--- Records for this exercise ---

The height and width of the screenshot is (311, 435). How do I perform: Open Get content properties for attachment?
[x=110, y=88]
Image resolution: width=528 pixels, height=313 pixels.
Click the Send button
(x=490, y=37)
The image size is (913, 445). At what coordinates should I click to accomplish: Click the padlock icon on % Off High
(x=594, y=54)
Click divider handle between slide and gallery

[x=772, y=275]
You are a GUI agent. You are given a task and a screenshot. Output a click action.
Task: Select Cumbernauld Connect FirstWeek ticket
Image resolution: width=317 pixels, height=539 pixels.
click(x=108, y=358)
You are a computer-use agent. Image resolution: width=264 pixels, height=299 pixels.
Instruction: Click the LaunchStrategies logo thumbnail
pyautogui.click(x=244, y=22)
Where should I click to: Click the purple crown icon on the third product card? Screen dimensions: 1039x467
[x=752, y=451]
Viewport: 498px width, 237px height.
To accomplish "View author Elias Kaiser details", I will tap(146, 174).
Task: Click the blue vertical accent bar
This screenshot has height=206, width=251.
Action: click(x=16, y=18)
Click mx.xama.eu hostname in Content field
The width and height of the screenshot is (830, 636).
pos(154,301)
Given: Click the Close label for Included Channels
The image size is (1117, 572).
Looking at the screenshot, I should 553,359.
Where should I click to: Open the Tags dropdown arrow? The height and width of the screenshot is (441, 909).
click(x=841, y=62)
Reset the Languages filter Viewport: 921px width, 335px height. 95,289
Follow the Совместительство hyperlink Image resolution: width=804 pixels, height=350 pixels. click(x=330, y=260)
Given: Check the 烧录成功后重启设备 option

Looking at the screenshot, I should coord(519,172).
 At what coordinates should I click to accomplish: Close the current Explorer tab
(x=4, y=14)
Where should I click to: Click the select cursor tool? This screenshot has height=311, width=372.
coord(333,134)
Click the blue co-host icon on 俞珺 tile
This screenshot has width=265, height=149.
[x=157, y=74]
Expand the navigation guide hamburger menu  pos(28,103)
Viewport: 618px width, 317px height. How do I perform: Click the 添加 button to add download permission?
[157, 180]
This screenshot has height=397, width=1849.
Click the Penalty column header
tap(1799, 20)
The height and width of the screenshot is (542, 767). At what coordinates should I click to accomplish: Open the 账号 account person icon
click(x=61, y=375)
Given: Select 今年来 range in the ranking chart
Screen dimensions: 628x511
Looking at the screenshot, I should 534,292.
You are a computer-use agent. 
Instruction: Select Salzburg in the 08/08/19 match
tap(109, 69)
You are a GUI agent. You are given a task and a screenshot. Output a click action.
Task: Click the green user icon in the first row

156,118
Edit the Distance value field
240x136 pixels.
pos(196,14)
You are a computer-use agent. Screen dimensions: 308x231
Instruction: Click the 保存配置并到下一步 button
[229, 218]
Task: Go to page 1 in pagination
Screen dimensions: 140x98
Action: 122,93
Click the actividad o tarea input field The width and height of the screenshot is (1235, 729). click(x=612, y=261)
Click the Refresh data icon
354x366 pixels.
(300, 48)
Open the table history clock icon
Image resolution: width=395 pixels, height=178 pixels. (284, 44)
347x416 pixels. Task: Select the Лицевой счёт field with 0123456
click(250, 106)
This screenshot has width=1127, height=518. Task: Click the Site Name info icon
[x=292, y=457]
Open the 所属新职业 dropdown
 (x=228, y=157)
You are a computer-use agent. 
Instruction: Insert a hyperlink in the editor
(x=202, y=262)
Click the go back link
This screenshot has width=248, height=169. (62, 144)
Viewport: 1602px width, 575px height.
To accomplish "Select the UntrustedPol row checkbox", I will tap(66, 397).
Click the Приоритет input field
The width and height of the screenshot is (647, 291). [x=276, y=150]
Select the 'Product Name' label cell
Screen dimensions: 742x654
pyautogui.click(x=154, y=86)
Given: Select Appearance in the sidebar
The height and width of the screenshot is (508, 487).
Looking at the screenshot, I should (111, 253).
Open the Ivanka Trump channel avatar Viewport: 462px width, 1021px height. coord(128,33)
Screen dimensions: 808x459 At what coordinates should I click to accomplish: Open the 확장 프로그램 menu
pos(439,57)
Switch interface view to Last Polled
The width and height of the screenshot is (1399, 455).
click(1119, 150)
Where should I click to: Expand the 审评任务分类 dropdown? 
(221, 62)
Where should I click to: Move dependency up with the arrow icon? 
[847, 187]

---

Task:
Please output the complete listing without any alteration.

Written response:
The height and width of the screenshot is (311, 435). How do I perform: Open Get content properties for attachment?
[x=110, y=88]
Image resolution: width=528 pixels, height=313 pixels.
Click the Send button
(x=490, y=37)
The image size is (913, 445). At what coordinates should I click to accomplish: Click the padlock icon on % Off High
(x=594, y=54)
Click divider handle between slide and gallery

[x=772, y=275]
You are a GUI agent. You are given a task and a screenshot. Output a click action.
Task: Select Cumbernauld Connect FirstWeek ticket
Image resolution: width=317 pixels, height=539 pixels.
click(x=108, y=358)
You are a computer-use agent. Image resolution: width=264 pixels, height=299 pixels.
Instruction: Click the LaunchStrategies logo thumbnail
pyautogui.click(x=244, y=22)
Where should I click to: Click the purple crown icon on the third product card? Screen dimensions: 1039x467
[x=752, y=451]
Viewport: 498px width, 237px height.
To accomplish "View author Elias Kaiser details", I will tap(146, 174).
Task: Click the blue vertical accent bar
This screenshot has height=206, width=251.
Action: click(x=16, y=18)
Click mx.xama.eu hostname in Content field
The width and height of the screenshot is (830, 636).
pos(154,301)
Given: Click the Close label for Included Channels
The image size is (1117, 572).
Looking at the screenshot, I should 553,359.
Where should I click to: Open the Tags dropdown arrow? The height and width of the screenshot is (441, 909).
click(x=841, y=62)
Reset the Languages filter Viewport: 921px width, 335px height. 95,289
Follow the Совместительство hyperlink Image resolution: width=804 pixels, height=350 pixels. click(x=330, y=260)
Given: Check the 烧录成功后重启设备 option

Looking at the screenshot, I should coord(519,172).
 At what coordinates should I click to accomplish: Close the current Explorer tab
(x=4, y=14)
Where should I click to: Click the select cursor tool? This screenshot has height=311, width=372.
coord(333,134)
Click the blue co-host icon on 俞珺 tile
This screenshot has width=265, height=149.
[x=157, y=74]
Expand the navigation guide hamburger menu  pos(28,103)
Viewport: 618px width, 317px height. How do I perform: Click the 添加 button to add download permission?
[157, 180]
This screenshot has height=397, width=1849.
Click the Penalty column header
tap(1799, 20)
The height and width of the screenshot is (542, 767). At what coordinates should I click to accomplish: Open the 账号 account person icon
click(x=61, y=375)
Given: Select 今年来 range in the ranking chart
Screen dimensions: 628x511
Looking at the screenshot, I should 534,292.
You are a computer-use agent. 
Instruction: Select Salzburg in the 08/08/19 match
tap(109, 69)
You are a GUI agent. You are given a task and a screenshot. Output a click action.
Task: Click the green user icon in the first row

156,118
Edit the Distance value field
240x136 pixels.
pos(196,14)
You are a computer-use agent. Screen dimensions: 308x231
Instruction: Click the 保存配置并到下一步 button
[229, 218]
Task: Go to page 1 in pagination
Screen dimensions: 140x98
Action: 122,93
Click the actividad o tarea input field The width and height of the screenshot is (1235, 729). click(x=612, y=261)
Click the Refresh data icon
354x366 pixels.
(300, 48)
Open the table history clock icon
Image resolution: width=395 pixels, height=178 pixels. (284, 44)
347x416 pixels. Task: Select the Лицевой счёт field with 0123456
click(250, 106)
This screenshot has width=1127, height=518. Task: Click the Site Name info icon
[x=292, y=457]
Open the 所属新职业 dropdown
 (x=228, y=157)
You are a computer-use agent. 
Instruction: Insert a hyperlink in the editor
(x=202, y=262)
Click the go back link
This screenshot has width=248, height=169. (62, 144)
Viewport: 1602px width, 575px height.
To accomplish "Select the UntrustedPol row checkbox", I will tap(66, 397).
Click the Приоритет input field
The width and height of the screenshot is (647, 291). [x=276, y=150]
Select the 'Product Name' label cell
Screen dimensions: 742x654
pyautogui.click(x=154, y=86)
Given: Select Appearance in the sidebar
The height and width of the screenshot is (508, 487).
Looking at the screenshot, I should (111, 253).
Open the Ivanka Trump channel avatar Viewport: 462px width, 1021px height. coord(128,33)
Screen dimensions: 808x459 At what coordinates should I click to accomplish: Open the 확장 프로그램 menu
pos(439,57)
Switch interface view to Last Polled
The width and height of the screenshot is (1399, 455).
click(1119, 150)
Where should I click to: Expand the 审评任务分类 dropdown? 
(221, 62)
Where should I click to: Move dependency up with the arrow icon? 
[847, 187]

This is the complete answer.